(Beginning of Supplied passage)

Romance scams cost victims over $1.3 billion in 2024, making them one of the most financially devastating types of fraud. Unlike other scams that target your wallet, romance scams target your emotions, making them harder to recognize and more painful to recover from.
How Romance Scams Work
Romance scammers create fake profiles on dating apps, social media, and even faith-based websites. They invest weeks or months building an emotional connection before ever asking for money. They study their victims' profiles, interests, and vulnerabilities to craft the perfect persona.
The Typical Pattern
- First contact: An attractive stranger reaches out with a compliment or shared interest
- Love bombing: Intense attention, frequent messages, declarations of love within days or weeks
- Building trust: Long conversations, sharing "personal" stories, making future plans together
- The crisis: A sudden emergency requires money: medical bills, travel costs, business problems
- Escalation: More emergencies follow, each requiring more money
- Disappearance: Once the victim stops sending money or gets suspicious, the scammer vanishes
10 Warning Signs of a Romance Scam
1. They Cannot Video Chat
Every excuse in the book: broken camera, bad internet, deployed overseas, too shy. A real person who is interested in you will find a way to show their face.
2. The Relationship Moves Too Fast
Declarations of love within days, talk of marriage within weeks. Real relationships take time to develop.

(End of Supplied passage)
(Beginning of Given information)

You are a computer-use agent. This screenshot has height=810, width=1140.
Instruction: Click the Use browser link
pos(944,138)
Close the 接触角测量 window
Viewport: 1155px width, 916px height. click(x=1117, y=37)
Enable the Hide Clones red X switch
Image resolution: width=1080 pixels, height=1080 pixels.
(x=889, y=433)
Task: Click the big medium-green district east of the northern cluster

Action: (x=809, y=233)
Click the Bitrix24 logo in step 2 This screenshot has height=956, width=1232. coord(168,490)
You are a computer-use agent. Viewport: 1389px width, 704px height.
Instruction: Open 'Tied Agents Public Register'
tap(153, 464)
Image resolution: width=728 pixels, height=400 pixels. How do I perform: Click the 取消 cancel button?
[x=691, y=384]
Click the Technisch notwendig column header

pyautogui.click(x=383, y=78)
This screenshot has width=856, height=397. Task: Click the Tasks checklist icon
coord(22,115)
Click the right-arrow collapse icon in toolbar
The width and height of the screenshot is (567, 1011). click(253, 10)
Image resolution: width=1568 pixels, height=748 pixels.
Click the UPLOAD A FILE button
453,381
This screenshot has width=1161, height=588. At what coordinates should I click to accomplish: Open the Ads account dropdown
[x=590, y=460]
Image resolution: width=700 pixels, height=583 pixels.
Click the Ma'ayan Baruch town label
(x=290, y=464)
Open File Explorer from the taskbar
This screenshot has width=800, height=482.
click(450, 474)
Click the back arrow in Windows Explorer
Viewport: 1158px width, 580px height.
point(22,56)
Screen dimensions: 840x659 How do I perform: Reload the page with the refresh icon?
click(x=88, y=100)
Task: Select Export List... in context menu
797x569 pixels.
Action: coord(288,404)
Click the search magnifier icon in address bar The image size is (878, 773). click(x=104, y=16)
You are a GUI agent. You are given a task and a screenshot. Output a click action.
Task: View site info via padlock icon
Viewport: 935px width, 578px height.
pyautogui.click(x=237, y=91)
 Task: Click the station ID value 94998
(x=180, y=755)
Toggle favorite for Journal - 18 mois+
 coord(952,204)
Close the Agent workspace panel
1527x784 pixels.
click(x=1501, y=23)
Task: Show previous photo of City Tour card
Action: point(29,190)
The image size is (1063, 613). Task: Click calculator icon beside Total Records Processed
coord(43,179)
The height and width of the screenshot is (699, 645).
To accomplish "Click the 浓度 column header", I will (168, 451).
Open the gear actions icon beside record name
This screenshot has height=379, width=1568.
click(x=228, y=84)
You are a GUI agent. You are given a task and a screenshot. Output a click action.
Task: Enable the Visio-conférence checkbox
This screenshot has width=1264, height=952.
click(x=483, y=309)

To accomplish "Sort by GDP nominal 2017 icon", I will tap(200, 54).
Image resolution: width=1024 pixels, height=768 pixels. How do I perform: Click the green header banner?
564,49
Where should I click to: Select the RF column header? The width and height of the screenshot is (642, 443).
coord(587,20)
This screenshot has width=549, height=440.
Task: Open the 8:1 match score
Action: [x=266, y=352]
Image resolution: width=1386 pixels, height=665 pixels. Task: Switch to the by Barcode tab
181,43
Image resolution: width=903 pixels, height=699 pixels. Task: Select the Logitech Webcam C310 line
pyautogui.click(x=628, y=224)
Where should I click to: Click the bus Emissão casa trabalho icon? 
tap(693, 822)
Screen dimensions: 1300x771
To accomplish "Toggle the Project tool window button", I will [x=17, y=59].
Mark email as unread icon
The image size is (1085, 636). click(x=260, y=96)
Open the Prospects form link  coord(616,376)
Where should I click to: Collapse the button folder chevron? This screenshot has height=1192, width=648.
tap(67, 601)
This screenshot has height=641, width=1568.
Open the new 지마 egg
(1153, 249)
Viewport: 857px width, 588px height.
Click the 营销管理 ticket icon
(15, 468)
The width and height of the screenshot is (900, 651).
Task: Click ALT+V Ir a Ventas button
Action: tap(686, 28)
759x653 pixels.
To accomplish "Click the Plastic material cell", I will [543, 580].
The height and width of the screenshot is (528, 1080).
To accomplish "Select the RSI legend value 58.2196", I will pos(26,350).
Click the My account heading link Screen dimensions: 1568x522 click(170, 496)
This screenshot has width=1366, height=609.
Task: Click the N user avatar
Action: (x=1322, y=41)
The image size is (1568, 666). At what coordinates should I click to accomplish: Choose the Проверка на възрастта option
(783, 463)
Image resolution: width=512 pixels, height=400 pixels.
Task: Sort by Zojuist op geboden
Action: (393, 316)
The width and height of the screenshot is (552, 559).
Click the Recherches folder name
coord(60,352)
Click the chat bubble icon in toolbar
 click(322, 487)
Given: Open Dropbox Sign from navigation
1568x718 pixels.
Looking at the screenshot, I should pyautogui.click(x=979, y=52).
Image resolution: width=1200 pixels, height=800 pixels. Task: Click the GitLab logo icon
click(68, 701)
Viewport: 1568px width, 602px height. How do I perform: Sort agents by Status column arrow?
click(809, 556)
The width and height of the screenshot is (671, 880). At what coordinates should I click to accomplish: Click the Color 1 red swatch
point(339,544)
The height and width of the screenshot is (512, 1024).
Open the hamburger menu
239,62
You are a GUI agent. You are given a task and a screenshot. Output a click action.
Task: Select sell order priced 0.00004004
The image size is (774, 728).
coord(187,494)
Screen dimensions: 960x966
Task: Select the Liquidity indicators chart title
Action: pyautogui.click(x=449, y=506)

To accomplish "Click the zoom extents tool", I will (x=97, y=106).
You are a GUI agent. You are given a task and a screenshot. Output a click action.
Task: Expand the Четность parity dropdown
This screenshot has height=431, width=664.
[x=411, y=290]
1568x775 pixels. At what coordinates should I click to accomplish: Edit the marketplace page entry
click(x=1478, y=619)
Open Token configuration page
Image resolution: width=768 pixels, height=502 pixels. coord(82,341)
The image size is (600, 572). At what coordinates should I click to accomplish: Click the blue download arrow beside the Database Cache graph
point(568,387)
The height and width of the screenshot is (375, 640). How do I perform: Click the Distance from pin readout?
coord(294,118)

(End of Given information)

# Your goal:
Continue the romance scam text above, picking up after its last sentence.

# Written response:
3. They Always Have an Emergency
Medical emergencies, legal trouble, stuck in a foreign country, family crisis. These "emergencies" always require you to send money.
4. They Ask for Money via Wire Transfer or Gift Cards
No one in a real relationship asks their partner to send money through Western Union, gift cards, or cryptocurrency. These payment methods are untraceable.
5. Their Story Does Not Add Up
Military deployed overseas, oil rig worker, international businessman. The stories are designed to explain why they cannot meet in person and why they need money.
6. They Want to Move Off the Dating Platform
Scammers quickly try to move conversations to text, WhatsApp, or email where there is less oversight and moderation.
7. Their Photos Look Too Good
Reverse image search their profile photos. Scammers steal photos from models, influencers, and random social media accounts.
8. They Avoid Meeting in Person
There is always a reason they cannot meet: travel restrictions, work obligations, health issues. If months go by without an in-person meeting, something is wrong.
9. They Ask for Personal Information
Social Security numbers, bank account details, copies of identification. A romantic partner does not need this information early in a relationship.
10. Your Friends and Family Are Concerned
If the people who care about you are raising red flags, listen to them. Scammers isolate their victims from outside perspectives on purpose.
How to Protect Yourself
Take it slow. Real love is patient. Resist pressure to rush the relationship.
Video chat early. Insist on video calls before developing deep feelings.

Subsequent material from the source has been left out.